Netflix is the pioneer of the subscription streaming space, with its subscription-based business model being adopted by companies across the board. It was the first to market, but was swiftly followed by steep competition. It has been able to remain the clear leader in the space, but the increasing saturation is beginning to take a toll.
NFLX is and has been trading at a forward P/E of 60x, the highest valuation in the exalted FAANG. NFLX’s valuations have fallen significantly in the last few months as user growth decelerates faster than anticipated. 60x P/E is the lowest multiple that Netflix shares have ever traded at but does that mean it’s a value buy?
Netflix just reported a decline in domestic subscriptions and a significant slowdown in international subscription growth. This slowdown is occurring even before Disney+’s release, which is expected in November. Disney+ is anticipated to be a significant competitor, especially in the international markets where its brand is widely recognized and distinguished.
The international market is Netflix’s final frontier of growth, and if it starts losing share to Disney NFLX’s valuation could tumble much further.
NFLX is down over 21% since it released its Q2 earnings in mid-July. I expect that these shares have more room to fall if Disney+ gains as much traction as anticipated.
The decline in smartphone sales combined with trade headwinds has been taking a toll on Apple’s financials. The iPhone has been the firm’s most significant revenue driver, but this is beginning to change. This past quarter was the first time that Apple’s iPhone revenue made up less than 50% of its total revenue for at least 5 years.
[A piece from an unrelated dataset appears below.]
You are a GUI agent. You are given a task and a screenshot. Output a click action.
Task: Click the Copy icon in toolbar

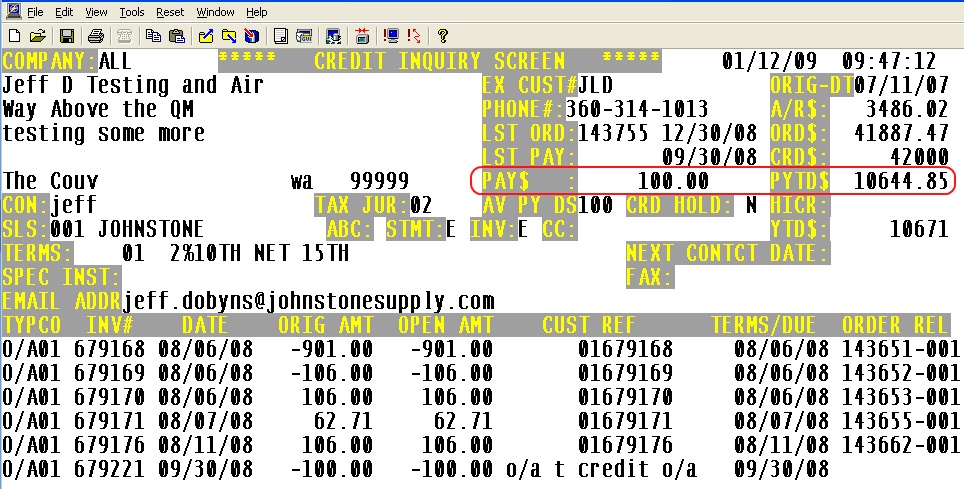pyautogui.click(x=153, y=36)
Apple’s top and bottom-line have both taken a hit this year while margins continue to decline. Having to rely on new products and continued improvements to drive sales isn’t sustainable, especially when you are in as competitive a space as Apple is. The company is going to need a more consistent revenue driver if they want to become the US's most valuable company once again.
AAPL shares have been driven up by the firm’s excessive stock buyback program. Apple bought back roughly $42 billion of its stock in the first half of 2019, with no other company coming close to this level. With fewer shares outstanding, the value of each share goes up. This is not a sustainable strategy for share price appreciation.
Apple is ramping up inventory for its releases of the iPhone 11 in September. The question is whether this new update will be enough to propel iPhone sales back into growth? According to a recent leak, it appears that the only real improvement is going to be its camera capabilities. Apple is running out of improvement ideas and is waiting for their 5G release (expected in 2020) to give consumers a strong incentive to upgrade their handset devices.
Apple is trading at 16x forward P/E, one of the highest multiples this stock has seen in almost a decade. Apple's recurring service revenue like Apple Pay and Apple Music are partially driving these multiples higher. Recurring and subscription-based revenue has been driving valuations up in the tech sector in recent years.
Services still only make up less than 15% of the firm’s total topline, and the reliance on iPhone sales is still very apparent. I don’t believe that Apple’s current valuation is justified. The China-US trade war is negatively impacting not only Apple’s supply chain but also its customer base. The trade war has given the Chinese a renewed sense of nationalism and driven preference to domestically made products.
FAANG has begun to show cracks as 4 out of its five members have illustrated negative returns over the past 52-weeks as well as underperforming the broader market. Funds are beginning to limit their exposure to these once potent stocks as they brace themselves for an ostensible downturn.
Netflix has performed admirably over the past decade, but I don’t believe that its current valuation is fair considering the increasingly saturated market it is competing in and faster than expected deceleration in subscription growth.
Apple’s reliance on iPhone sales as its primary revenue driver exposes the firm to substantial risk when marginal improvements aren’t successfully driving growth. If the company is able to successfully grow its recurring revenue streams with Apple Pay, licensing, and other services the firm could still have bright future.